The fourth remark touches on another issue raised by a reviewer. It concerns the status of work trying to deconstruct semantic processing in terms of brain activity (e.g. Event Related Potentials) in the context of the framework we have sketched here. What are we to make of indices like the well-known N400 signal, routinely related to the processing of semantic information (N400)? Concerning this issue, we share the position advocated in Lau, Phillips and Poeppel 2008. After reviewing the literature on the N400 signal, these authors conclude that “at least some substantial part of the N400 effect reflects facilitated lexical access”, but they are quick to point out that this result, as interesting as it is, can only be taken as a starting point. It requires a deeper “understanding of the neuronal architecture” generating the signal, and (fully in line with the approach advocated here), it requires a deeper characterization of notions like “semantic integration” that the N400 signal indexes. In the words of Lau et al., “the notion of integration requires specification both at the level of cognitive models and at the level of neuronal mechanisms.” We could not agree more with them concerning the fact that theoretical notions like “semantic integration” “cover multiple sub-mechanisms”: [in this specific case] “encoding compositional structure, generating expectations, linking input with world knowledge, and controlling communication between different information sources.” Our approach deems it necessary to offer specific technical implementation of these mechanisms in terms of the dynamics of neuronal populations.
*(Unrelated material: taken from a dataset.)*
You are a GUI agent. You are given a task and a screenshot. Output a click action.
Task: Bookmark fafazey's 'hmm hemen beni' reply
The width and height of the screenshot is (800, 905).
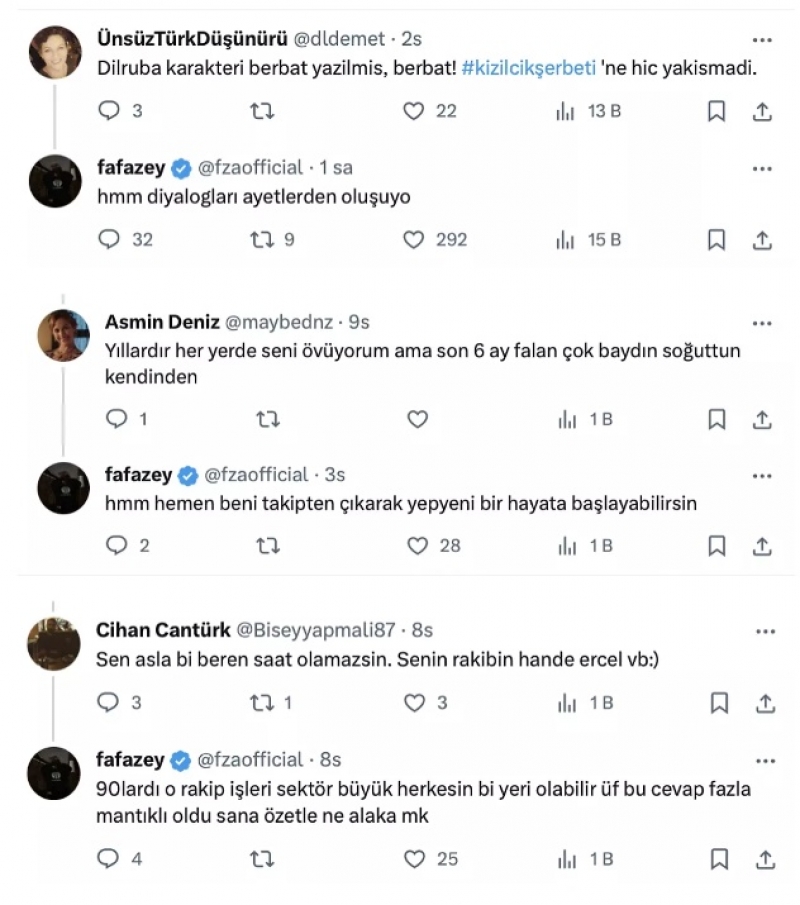(717, 546)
The fifth remark we would like to make concerns the shift of perspective that we have called for and that is captured Figure 1. What this shift is intended to do is change not so much the landscape of questions, the “puzzle” if you wish, that linguists should be interested in; the big questions that Chomsky 1986 listed, such as Plato’s problem, are there to stay. Rather it changes the nature of the pieces with which to solve the puzzle. It asks linguists to use pieces that can be made to fit with pieces other scientists working at other levels have discovered. For future students of the language sciences, we hope that this way of approaching the linguistic puzzle will lead them to more realistic representations of the biological nature of linguistic knowledge.